Looking for our paper, our code, or the data we collected? Check out the researcher's page: View Researcher's Page
Today, many e-commerce websites personalize their content, including Netflix (movie recommendations), Amazon (product suggestions), and Yelp (business reviews). In many cases, personalization provides advantages for users: for example, when a user searches for an ambiguous query such as "router", Amazon may be able to suggest the woodworking tool instead of networking devices. However, personalization on e-commerce sites may also be used to the user's disadvantage by manipulating the products shown (price steering) or by customizing the prices of products (price discrimination). Unfortunately, today, we lack the tools and techniques necessary to be able to detect such behavior.

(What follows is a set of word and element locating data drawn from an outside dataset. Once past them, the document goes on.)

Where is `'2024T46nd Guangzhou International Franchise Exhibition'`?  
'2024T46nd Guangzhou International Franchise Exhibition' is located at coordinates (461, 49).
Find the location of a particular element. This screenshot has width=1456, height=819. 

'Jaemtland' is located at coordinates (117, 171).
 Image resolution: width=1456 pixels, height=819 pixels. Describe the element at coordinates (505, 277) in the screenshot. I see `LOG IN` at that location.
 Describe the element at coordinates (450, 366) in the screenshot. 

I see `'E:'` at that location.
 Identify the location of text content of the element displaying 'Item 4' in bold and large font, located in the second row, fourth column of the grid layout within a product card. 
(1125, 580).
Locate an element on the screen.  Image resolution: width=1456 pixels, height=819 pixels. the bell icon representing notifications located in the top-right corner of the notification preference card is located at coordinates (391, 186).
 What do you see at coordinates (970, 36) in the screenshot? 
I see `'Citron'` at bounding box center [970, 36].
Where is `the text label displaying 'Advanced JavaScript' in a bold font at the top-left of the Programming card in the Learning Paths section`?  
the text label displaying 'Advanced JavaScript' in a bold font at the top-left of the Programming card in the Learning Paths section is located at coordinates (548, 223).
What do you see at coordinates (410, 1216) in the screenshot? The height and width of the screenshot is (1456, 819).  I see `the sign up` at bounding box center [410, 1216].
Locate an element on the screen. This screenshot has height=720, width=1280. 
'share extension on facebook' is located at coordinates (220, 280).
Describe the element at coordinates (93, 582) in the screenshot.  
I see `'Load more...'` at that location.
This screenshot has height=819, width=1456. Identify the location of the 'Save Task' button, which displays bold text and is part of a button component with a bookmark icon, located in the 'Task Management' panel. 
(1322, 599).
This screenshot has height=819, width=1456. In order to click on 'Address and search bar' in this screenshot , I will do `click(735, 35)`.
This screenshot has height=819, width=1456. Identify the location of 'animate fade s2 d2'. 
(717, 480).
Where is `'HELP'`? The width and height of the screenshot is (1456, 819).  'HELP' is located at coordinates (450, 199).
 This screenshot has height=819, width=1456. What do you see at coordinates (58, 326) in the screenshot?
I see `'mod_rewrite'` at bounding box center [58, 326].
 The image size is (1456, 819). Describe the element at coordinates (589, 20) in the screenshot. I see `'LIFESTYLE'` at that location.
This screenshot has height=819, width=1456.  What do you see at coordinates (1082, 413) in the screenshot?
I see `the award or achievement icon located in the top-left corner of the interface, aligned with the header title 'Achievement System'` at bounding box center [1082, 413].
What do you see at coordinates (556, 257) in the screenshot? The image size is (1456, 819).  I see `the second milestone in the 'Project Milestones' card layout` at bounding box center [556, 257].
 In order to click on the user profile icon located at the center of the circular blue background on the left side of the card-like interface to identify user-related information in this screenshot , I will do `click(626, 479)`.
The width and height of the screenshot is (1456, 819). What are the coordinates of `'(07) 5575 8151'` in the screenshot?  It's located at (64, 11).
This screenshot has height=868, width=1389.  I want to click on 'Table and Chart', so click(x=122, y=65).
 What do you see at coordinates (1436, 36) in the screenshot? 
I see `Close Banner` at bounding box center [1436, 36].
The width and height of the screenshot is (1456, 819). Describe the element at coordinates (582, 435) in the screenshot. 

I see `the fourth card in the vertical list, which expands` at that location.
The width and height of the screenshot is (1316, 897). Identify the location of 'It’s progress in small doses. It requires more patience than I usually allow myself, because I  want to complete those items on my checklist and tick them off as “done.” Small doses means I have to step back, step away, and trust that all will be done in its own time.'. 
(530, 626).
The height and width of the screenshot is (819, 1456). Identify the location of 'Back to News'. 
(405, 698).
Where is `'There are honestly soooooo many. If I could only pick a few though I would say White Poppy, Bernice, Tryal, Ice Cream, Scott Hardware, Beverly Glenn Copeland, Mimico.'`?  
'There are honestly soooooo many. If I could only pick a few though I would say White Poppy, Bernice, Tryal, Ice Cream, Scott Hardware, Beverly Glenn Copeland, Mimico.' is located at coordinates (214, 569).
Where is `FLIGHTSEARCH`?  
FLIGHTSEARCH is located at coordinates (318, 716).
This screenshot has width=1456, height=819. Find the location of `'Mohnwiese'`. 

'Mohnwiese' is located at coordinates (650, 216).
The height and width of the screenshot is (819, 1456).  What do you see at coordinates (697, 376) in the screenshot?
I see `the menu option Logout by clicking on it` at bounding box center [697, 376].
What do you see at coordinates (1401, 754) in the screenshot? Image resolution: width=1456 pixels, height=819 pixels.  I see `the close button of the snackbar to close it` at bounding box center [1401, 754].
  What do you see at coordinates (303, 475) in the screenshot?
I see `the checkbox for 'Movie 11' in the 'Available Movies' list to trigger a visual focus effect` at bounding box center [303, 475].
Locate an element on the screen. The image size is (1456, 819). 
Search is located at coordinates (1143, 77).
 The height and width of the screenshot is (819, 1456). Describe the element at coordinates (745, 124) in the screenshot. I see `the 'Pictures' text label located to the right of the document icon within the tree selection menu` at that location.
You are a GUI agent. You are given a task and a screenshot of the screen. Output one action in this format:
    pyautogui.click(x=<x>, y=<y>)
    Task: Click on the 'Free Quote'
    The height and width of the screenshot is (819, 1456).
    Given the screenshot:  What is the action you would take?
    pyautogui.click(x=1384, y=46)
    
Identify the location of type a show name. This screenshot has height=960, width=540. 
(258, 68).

In this study, we examine the prevelence and impact of price discrimination and price steering on 16 major e-commerce sites. This includes 10 general retailers (Best Buy, Home Depot, Sears, Walmart, etc.) as well as 6 travel sites (Cheaptickets, Orbitz, Expedia, Hotels.com, Priceline, and Travelocity). We leverage the same basic measurement techniques pioneered in our study of personalization on Web search to examine how often these e-commerce sites personalize content for real users (experiment 1), as well as the specific user attributes that trigger personalization (experiment 2).
There are several key results from our study. First, based on our measurements from real people, we find that several e-commerce sites implement price discrimination and steering. Closer examination reveals that a small fraction of users receive personalized results across many sites, indicating that these users are being specifically targeted. Second, we identify specific personalization strategies being employed by seven websites:
Below, we discuss our experimental methodology and specific results in more detail.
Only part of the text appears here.